The twelve identified studies were categorised into 3 key research areas: physical performance (n = 6) [27,28,29,30,31,32], oxidative stress response (n = 4) [33,34,35,36] and lysosomal enzyme activity (n = 2) [37,38]. Within these categories, three studies used WBC exposure acutely prior to testing or physiological measures being taken [27,29], and five utilised WBC chronically (2–3 exposures per day over a 6–10 training period) [33,34,35,37,38]. The remaining four studies utilised PBC exposure acutely prior to physical performance measures [28,32,36], with one study misclassifying the cryotherapy modality as WBC, when the correct term is PBC, given the participants’ head was out of the chamber [30].

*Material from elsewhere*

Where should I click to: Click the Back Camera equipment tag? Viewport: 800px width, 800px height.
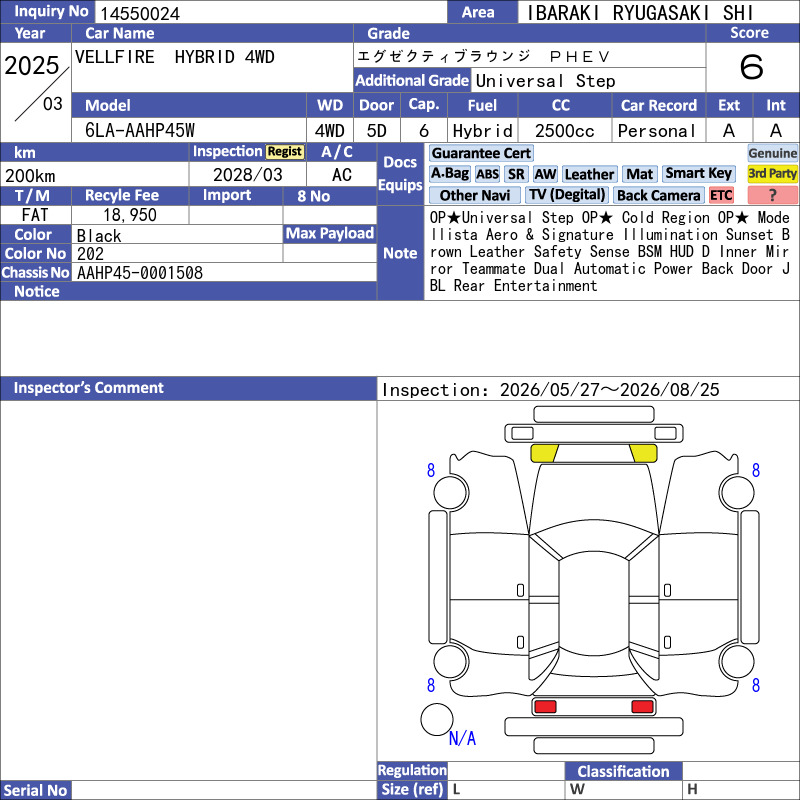point(659,195)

Seven of the twelve included studies examined an elite athlete cohort [33,34,35,36,37,38]. Four of these used Olympic team kayakers [33,35,37,38], one had elite rowers [34], one used professional volleyball athletes [36] and the last used semi-professional rugby union athletes [32]. Most of these studies investigated oxidative stress, and lysosomal enzyme activity with only one study investigating physical performance measures [32]. The five remaining studies used healthy, recreationally active participants to investigate the neuromuscular facilitation response to pre-exercise WBC or PBC exposure [27,28,29,30].

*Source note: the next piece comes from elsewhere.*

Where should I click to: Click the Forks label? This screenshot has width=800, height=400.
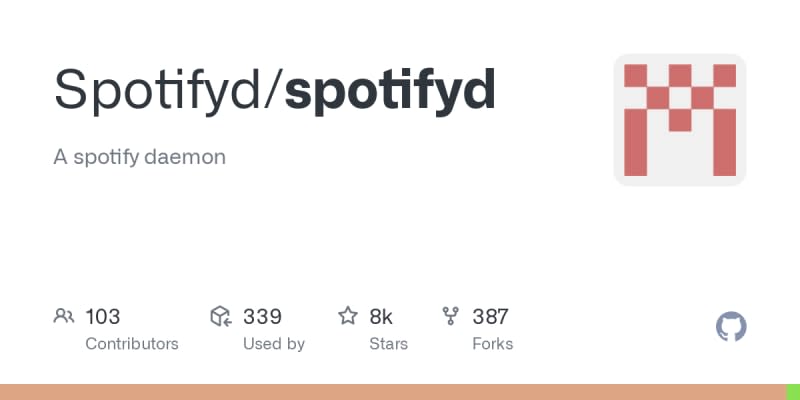(x=492, y=343)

There was marked variability in WBC and PBC protocols used for each of the twelve studies. Four WBC studies used an exposure of 3 min at −120 °C to −140 °C [33,35,37,38], with the remaining four studies using all different exposures including 3 min at −125 to −150 °C [34], 2.5 min at −130 to 140 °C [27], 20-sec acclimation at −60 °C then 3 min at −110 °C, and finally a protocol of 10–20 sec acclimation at −10 °C then 2 min at −130 °C [36]. The three studies using the PBC intervention featured varying protocols of time and temperature exposure including 2.5 min at −130 °C to −170 °C [31], 2.5 min at −130 °C to −160 °C [28], 3 min at −110 °C [30] and 3 min at −140 °C [32]. Only five studies described the control group intervention, where the participants spent an equal time to the WBC exposure in a thermoneutral environment. Of the other six studies, no indication of the environmental conditions prior to testing or samples being drawn was specified for the control group.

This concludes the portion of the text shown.